Wednesday, January 11, 2012

what's the place of willpower?





i've always been suspicious of over-riding my feelings, for fear i'd lose all sensitivity, vulnerability, the ability to sense currents in the air and the news. i pretend to be an automaton, simply to throw people off the trail. i'm terribly uneasy at parties, for example, especially having sworn off alcohol. like everyone else i wear a blank look and a smile. anyone looking closely into my face would discover the contradiction. luckily, everyone else too focused on themselves to notice. 


the other day i grew annoyed with myself for being upset. an acquaintance with a bit of power over me suggested i'd lied. i proved to him i hadn't, yet in the process i  felt the old oedipal urge against the father. this pricked at me as i prickled. suddenly, i thought, 'do i want to be controlled by childhood all of my life?' no, i didn't, so i simply waved the torment away, or rammed it into my unconscious, i'm not sure which. i said to myself, 'i can be a man!' 


still, the rest of the day i asked myself, 'am i numb? have i voided my intuition? do i wish to be caesar or alexander the great? is that worth losing my poetic sensibility? hugh mccloed, one of my gurus, writes, power is always taken, it is never given. that i have pondered. say, j.p. morgan (picture above), what was the source of his wealth, banking? absolutely not, rather,  the knife in his hand. or look at krupp (picture below), financier of hitler, the greenish glow around him the aura of self-importance, even if he looks (and acted) like an icon of greed. 

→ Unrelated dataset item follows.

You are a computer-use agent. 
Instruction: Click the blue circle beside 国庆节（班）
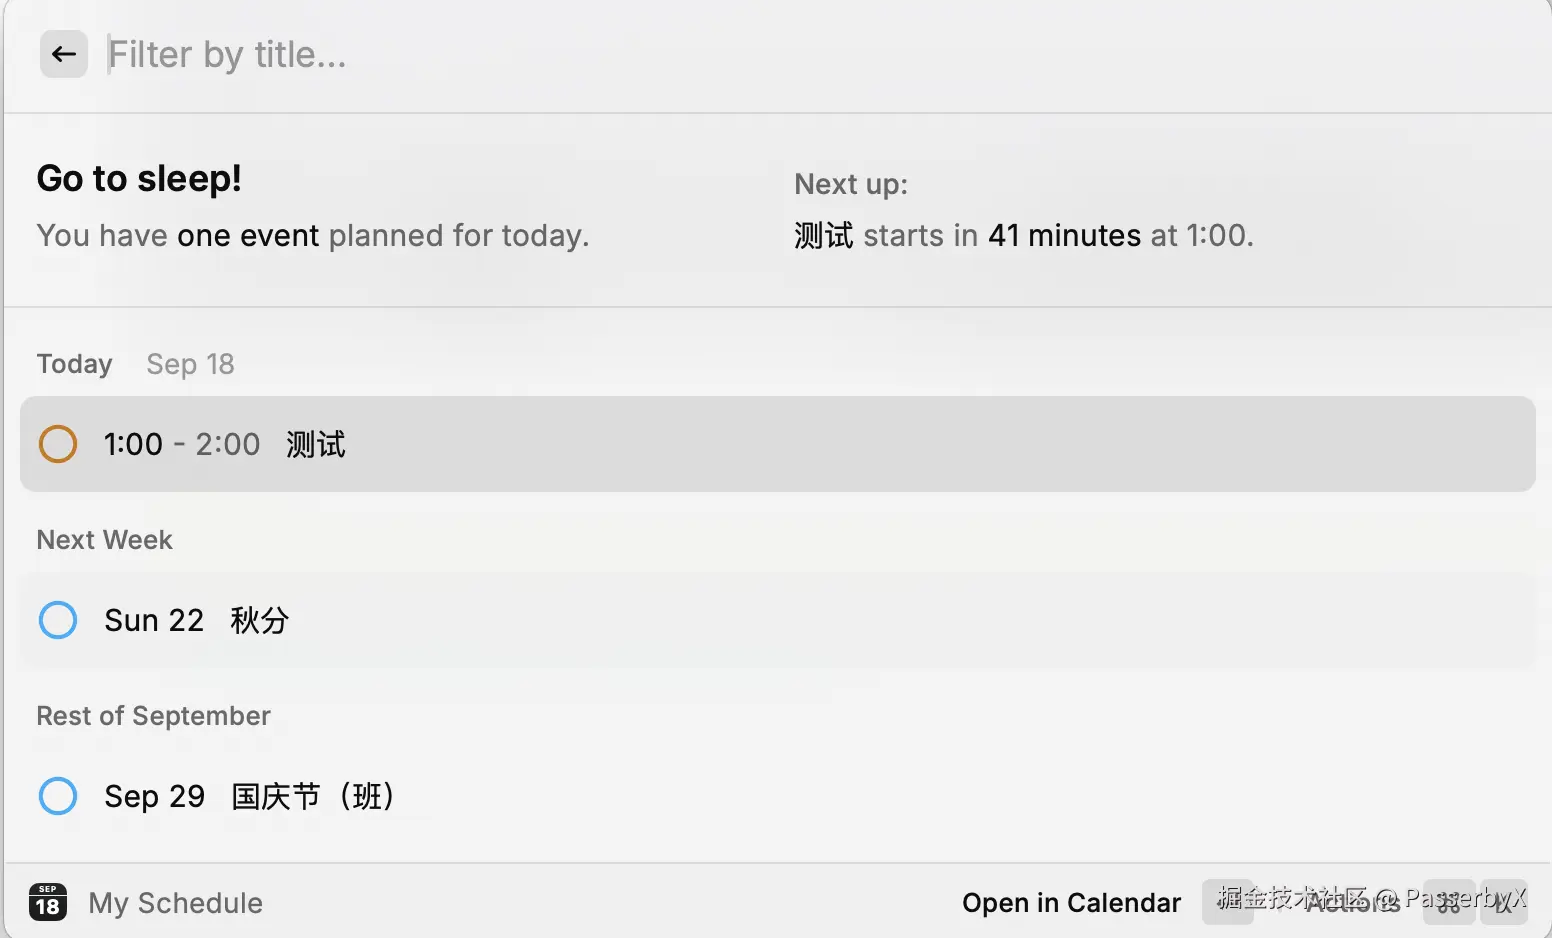pyautogui.click(x=58, y=796)
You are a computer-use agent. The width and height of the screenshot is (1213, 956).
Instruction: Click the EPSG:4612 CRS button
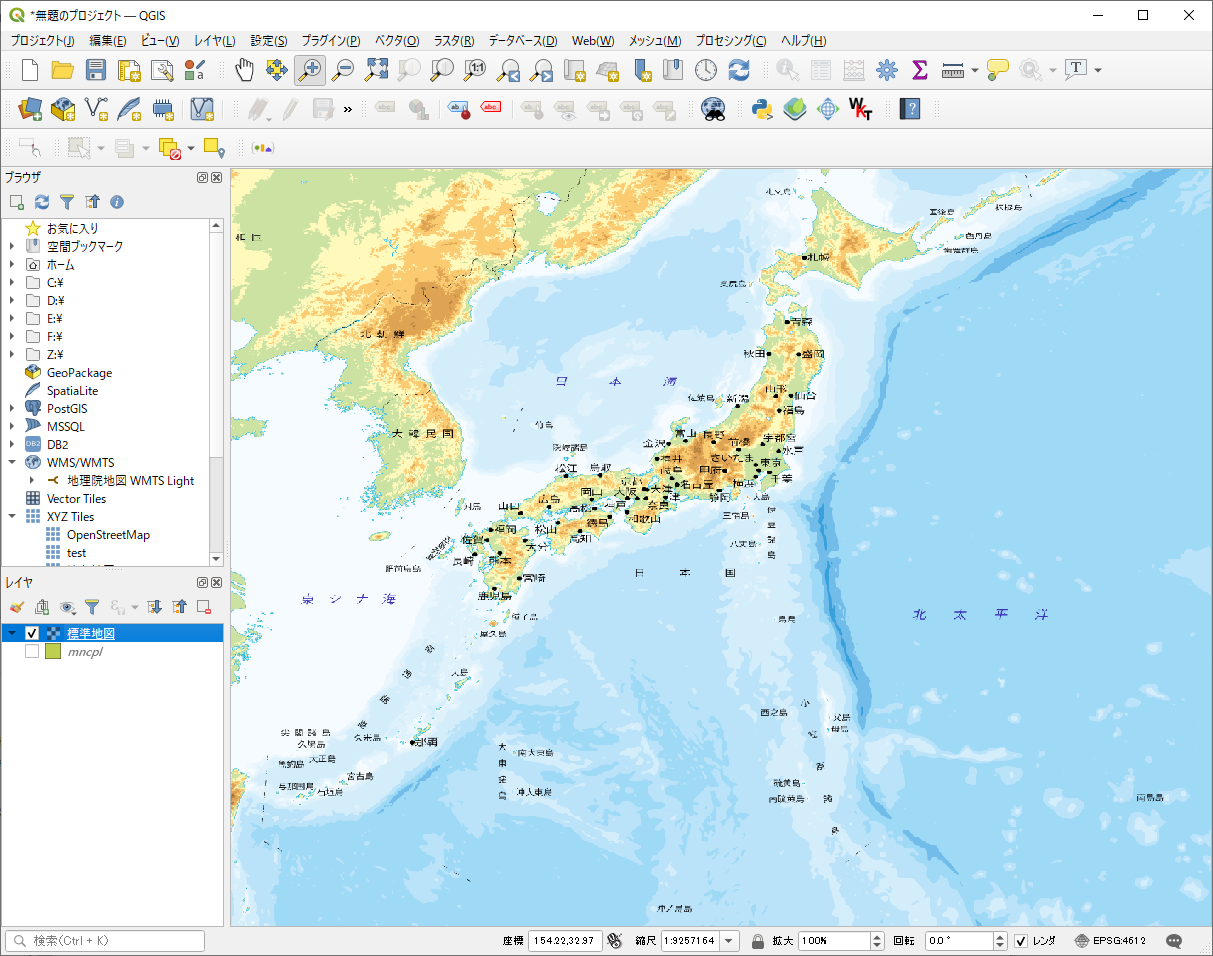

along with that, there's leni reifenstal's movie triumph of the will, hitler riding in glory before saluting crowds. yes, we know what happened to him and the misery he caused,  this bad artist  rejected by the vienna art academy. if only they had accepted him ww II might have been avoided, his faint artistic ability overcoming his ire, which he made all of austria suffer for.  maybe he would have been softened up just enough. alas, history had something different in mind, using nietzsche's the will to power for it's own purposes.